Content starts

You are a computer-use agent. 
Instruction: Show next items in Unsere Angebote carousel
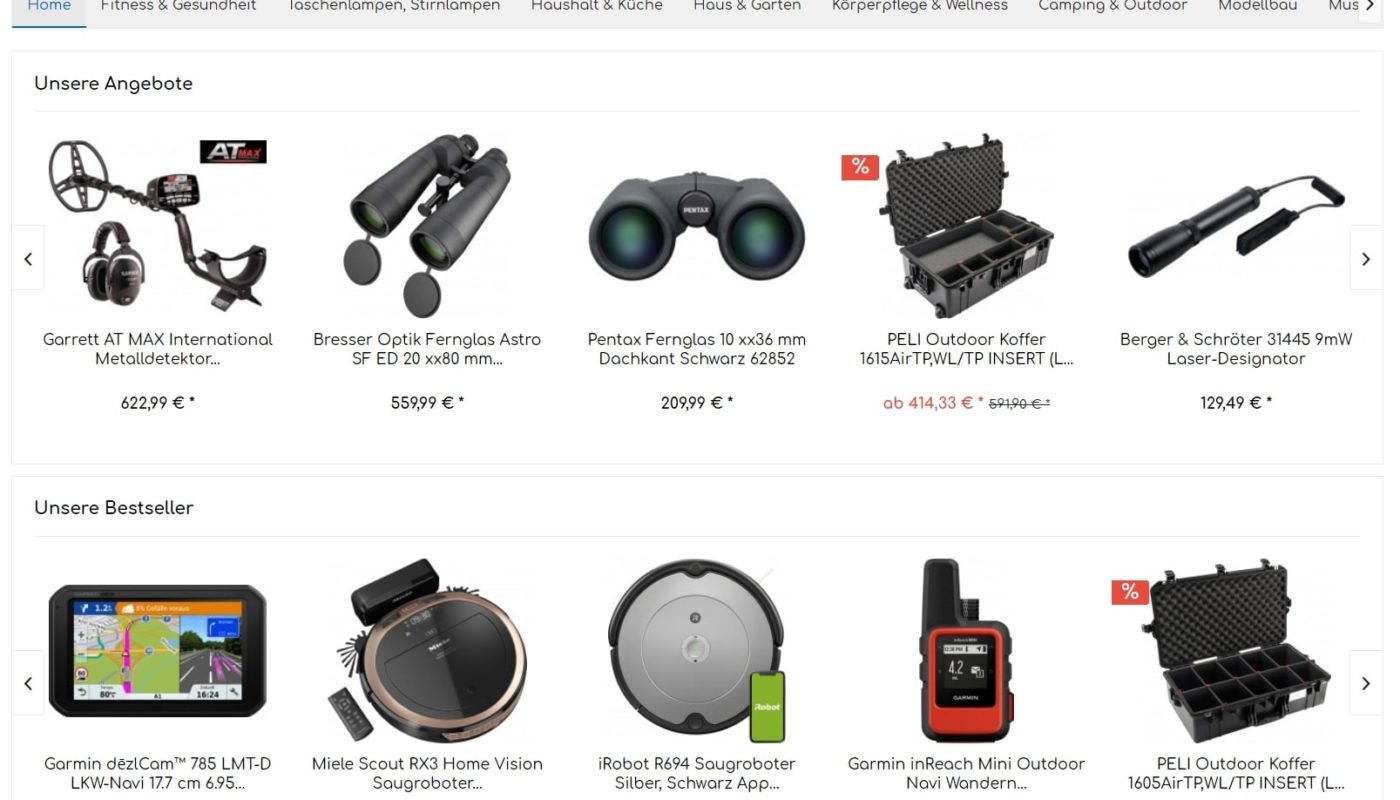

Content ends
Content starts

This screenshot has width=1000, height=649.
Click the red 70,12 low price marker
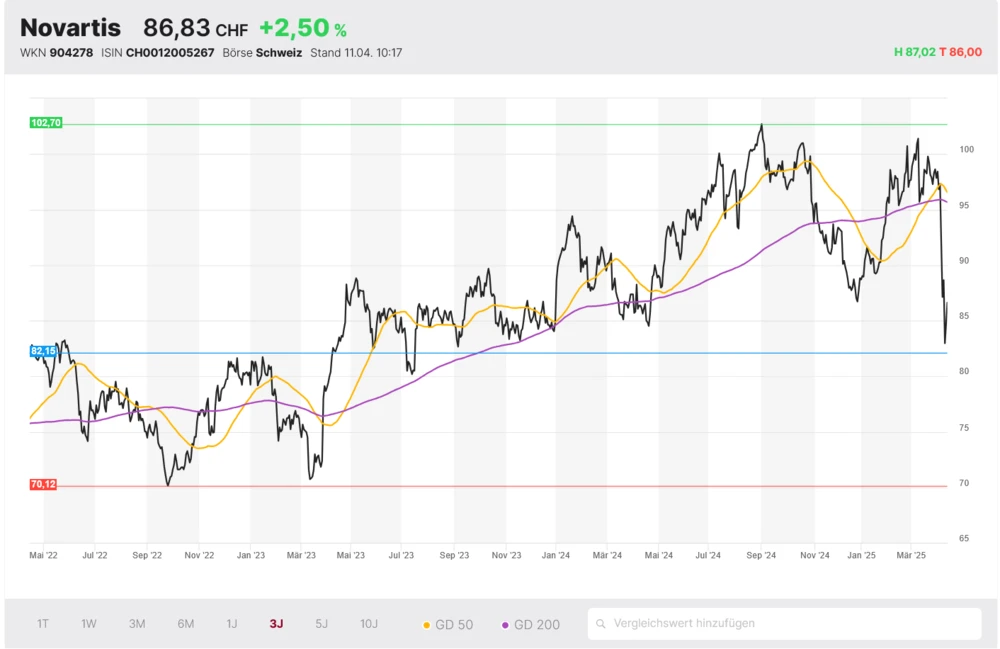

Content ends
Content starts

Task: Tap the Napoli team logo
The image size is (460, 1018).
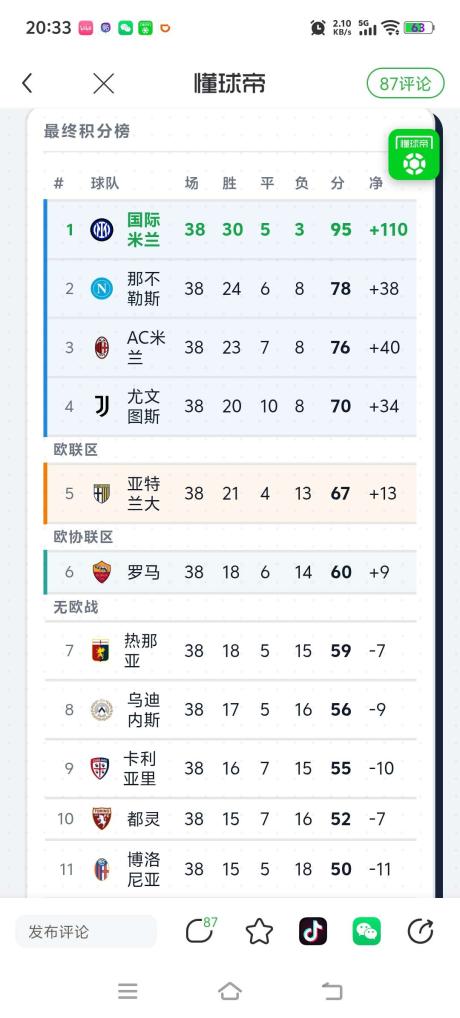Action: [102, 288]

Content ends

== WHAT IS EXPECTED ==
What do the lines above say from the one containing "This screenshot has width=1000, height=649." down to the one containing "Click the red 70,12 low price marker"? Return them exactly, both end lines included, and only them.

== ANSWER SPACE ==
This screenshot has width=1000, height=649.
Click the red 70,12 low price marker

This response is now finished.